This can certainly work in an RPG, but in a game that would prove rather problematic.
Can you elaborate on where you see the problems? Technically, it might be a challenge representing an shape-changing amoeba visually - that's mainly the issue I see. Game-logic wise I don't necessarily see issues - but I'd like to hear what you think.
The art monkeys can make them look the part, but the whole "shapeshift in a number of radically different things" is inherently limited by the format. How many shapes can such a character realistically take? I'd say half a dozen at best. If you want to account for every possible form a player could possibly take, you'd need an editor on par with Spore.

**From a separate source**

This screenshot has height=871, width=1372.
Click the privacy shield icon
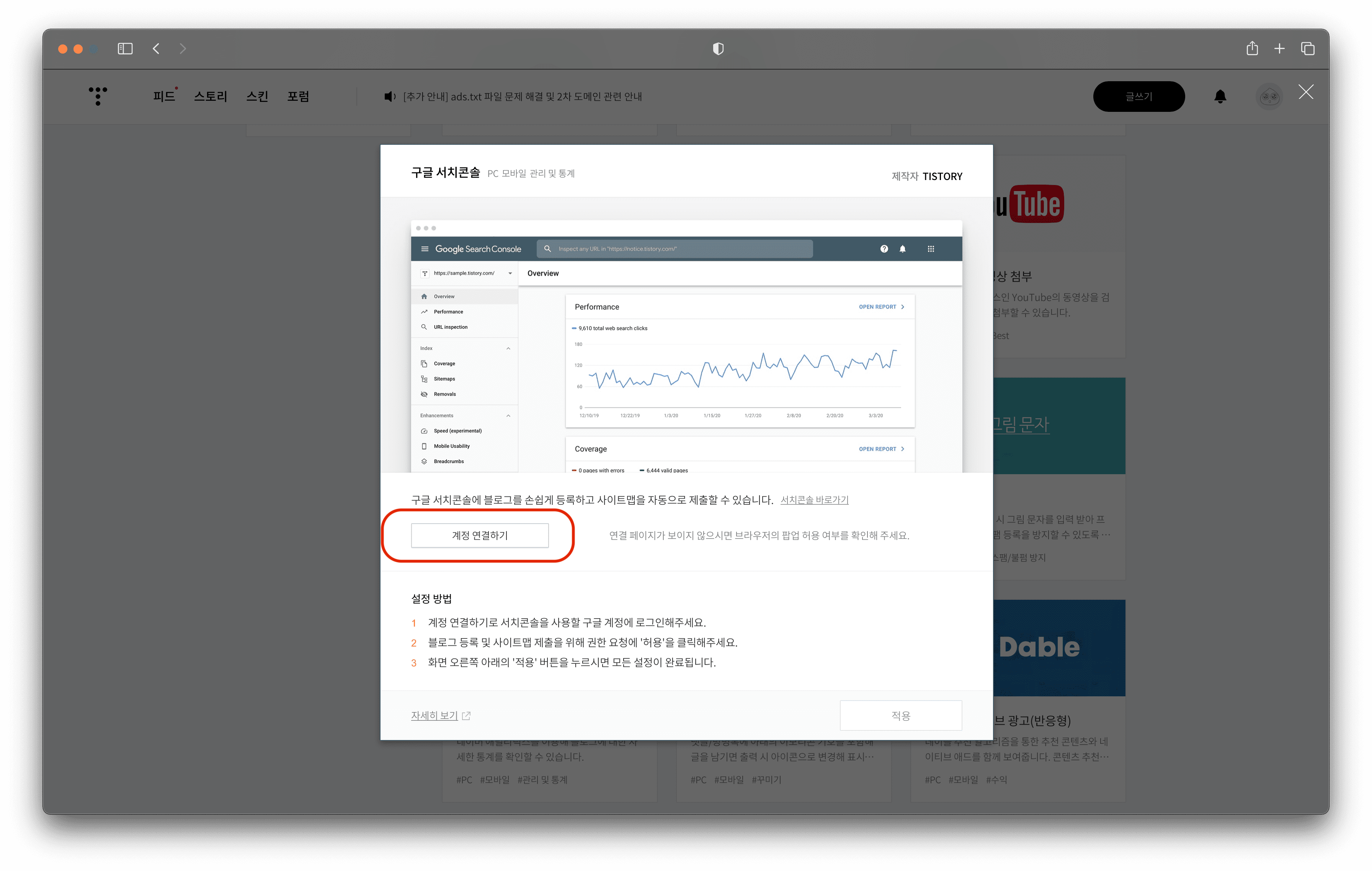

For example, in 4th edition D&D you have a race called the Shardmind: constructs consisting of shards of psionically charged crystal who sprung from the gate that keeps the Old Ones and Friends out. They can disassemble and reshape themselves on a whim, growing an extra head, an additional set of arms or whatever. You could use this to turn your character into a ladder or something so that the party can climb up to a hole, or a makeshift bridge across a gap. You could also store weapons inside your body if you want to get into a no-weapon place to murderstab someone.
Now imagine this in a cRPG. Either this would be heavily limited with a few pre-determined shapes or the "special" cases are pre-scripted set pieces and can only be used once a game and never again in a situation where it could be useful but is never used because plot.